The New Now : Navigating Through the Challenges

The New Now

As we begin re-opening under COVID protocols, the coming months will be at least uncertain, and for most, a battle to survive.

In my work, I find that the challenges are consistent across the board. The symptoms include staff shortages, a transient workforce, few trained career professionals, too many competitors, narrow-to-non-existent profit margins, poor return on investment, high rates of business failure, unmanageable levels of stress, unsocial and long hours, mental illness, addiction and burnout… you name it; this industry dishes it up!

This list of challenges is a ‘normal’ that business owners and industry professionals need to leave behind. We must shape a sustainable future for all who are proud to call ourselves industry professionals.

We are drawn to the industry to express our creativity and manifest our passion for fantastic food and drink–the desire to provide genuine hospitality, to create, design, educate and express our authentic selves. We are hooked.

The current crisis forces us all to look at doing things differently: With intention, boldness and cooperation. It is time to stop being exhausted by battling the symptoms and begin to influence the root causes. How to accomplish this?

Here are a few things to consider:

1. Be straight up about your situation.
Sit with your team and reimagine your vision, purpose, target market, concept. Formalize your intention, direction and long-term objectives. You cannot be all things to all people. Do you best and stand firm.

2. Establish your top five critical priorities.
Do this for the next three months and commit to a quarterly planning cycle. It is not a To-Do list. Instead, it outlines the most vital goals for the next 90 days.

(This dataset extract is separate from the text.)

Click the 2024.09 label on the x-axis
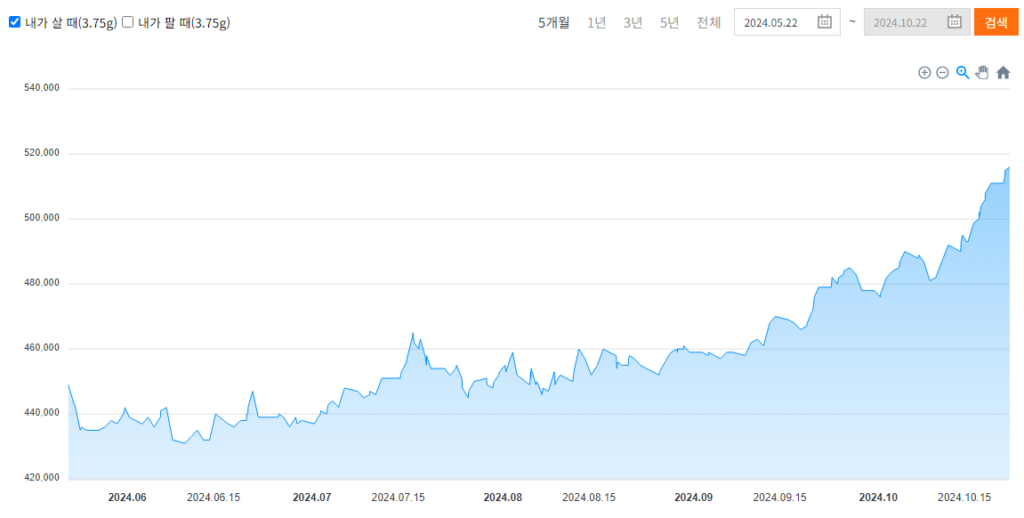Image resolution: width=1024 pixels, height=518 pixels. click(x=693, y=497)
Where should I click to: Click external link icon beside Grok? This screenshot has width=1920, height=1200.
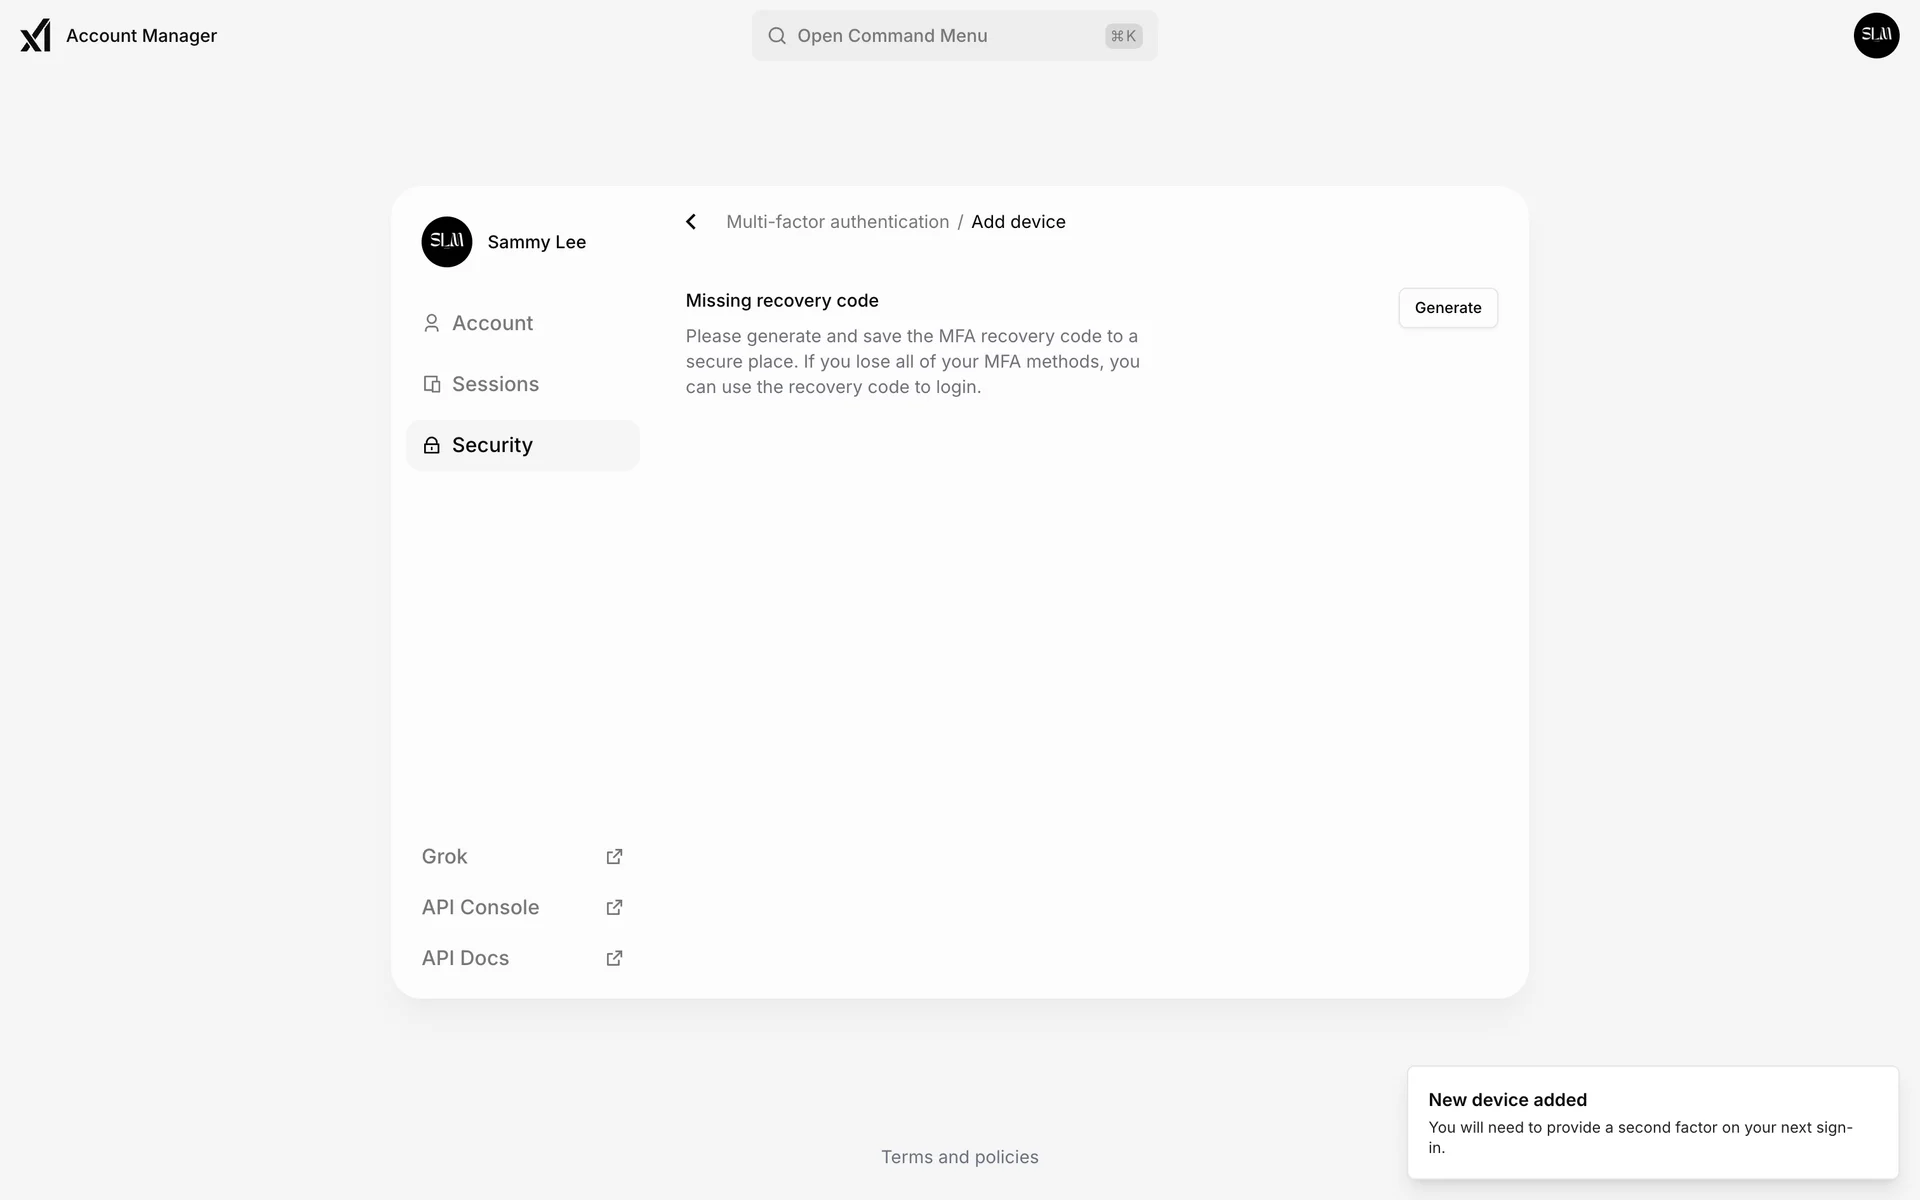coord(614,857)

3. Focus and streamline your concept, operation, all systems and processes. Don’t make this too complicated. Well-thought-out and straightforward is not easy, but it is vital to your survival.

4. Simplify everything.
Knock your menu and drinks list offerings down to your top sellers and execute this at the highest possible level. Do less, and do it better!

5. Aggressively support local growers, producers and suppliers.
Challenge yourself to be less reliant on the industrial food supply chain.